The women had to put up with a lot of racist bullshit on their way to, during and after work, and the film shows their hardships (albeit in PG fashion). For instance, as Johnson was making monumental calculations for the likes of Alan Shepard, she wasn’t allowed to use bathrooms in her building or drink from the same coffee pot as her white counterparts.
Taraji P. Henson plays Johnson, the “smart one” who astronaut John Glenn personally demanded check the coordinates before his historical 1962 flight around the Earth launched. Henson is perfection in the role, depicting Johnson as the awesome nerd she is. The scene in which she takes her fellow mathematicians at NASA to task for their racist ways is a stunner. Henson gives the film and Johnson a true sense of majesty.
Octavia Spencer is great as Vaughan, who does the work of a supervisor without the title and is curious about that new IBM thing they just installed down the hall.
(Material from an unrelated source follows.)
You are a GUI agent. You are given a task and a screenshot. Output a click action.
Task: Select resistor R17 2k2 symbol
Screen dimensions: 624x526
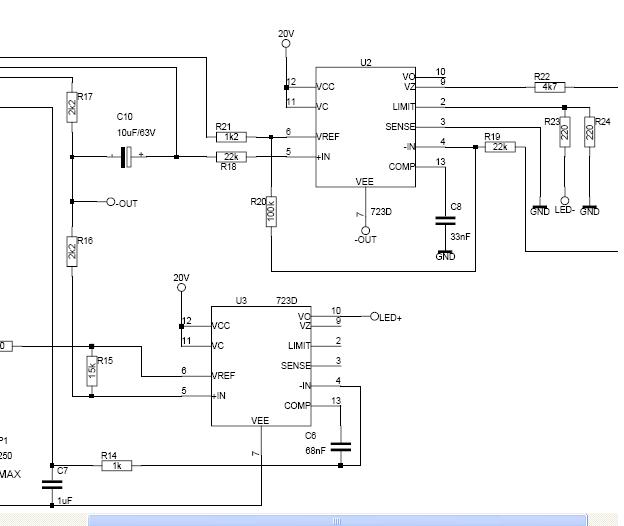[72, 110]
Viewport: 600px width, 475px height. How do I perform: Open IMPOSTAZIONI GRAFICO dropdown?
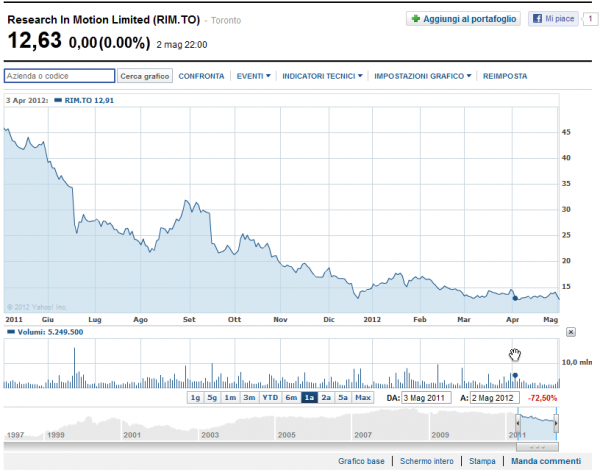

Vaughan would become crucial to the implementation of computers at NASA, as well as being the agency’s first black supervisor.
As Jackson, NASA’s first female black aeronautical engineer, singer Janelle Monáe is so good it’s easy to forget that this is just her second movie role (she was also excellent in last year’s Moonlight).
As a composite, fictional character named Al Harrison, Kevin Costner does some of his best acting in years. He emulates America’s drive to reach space before the Russians happening while simultaneously adapting to the progressive changes of the civil rights movement.
Hidden Figures stands alongside 2016’s The Birth of a Nation and Loving as some of the most important recent films on the African-American experience. It’s also a movie you can put alongside the likes of The Right Stuff and Apollo 13 as an authentic, captivating depiction of the space race.
The film only scratches surface of what Johnson, Vaughan and Jackson accomplished and endured, but it does bring their historical significance to light.
Director Theodore Melfi’s sophomore effort after the likeable St. Vincent (2014) is a large step forward in scope and significance. He treats the subject matter respectfully, finding moments for humor while not letting up on the injustices showered upon the trio. His movie looks good, a convincing simulation of what the inner workings of NASA might’ve looked like back in the day.
Kirsten Dunst, Jim Parsons and Mahershala Ali all contribute admirably in supporting roles. Ali plays Johnson’s second husband, Lt. Col. James Johnson, who is also still alive and living with Katherine in Hampton, Va.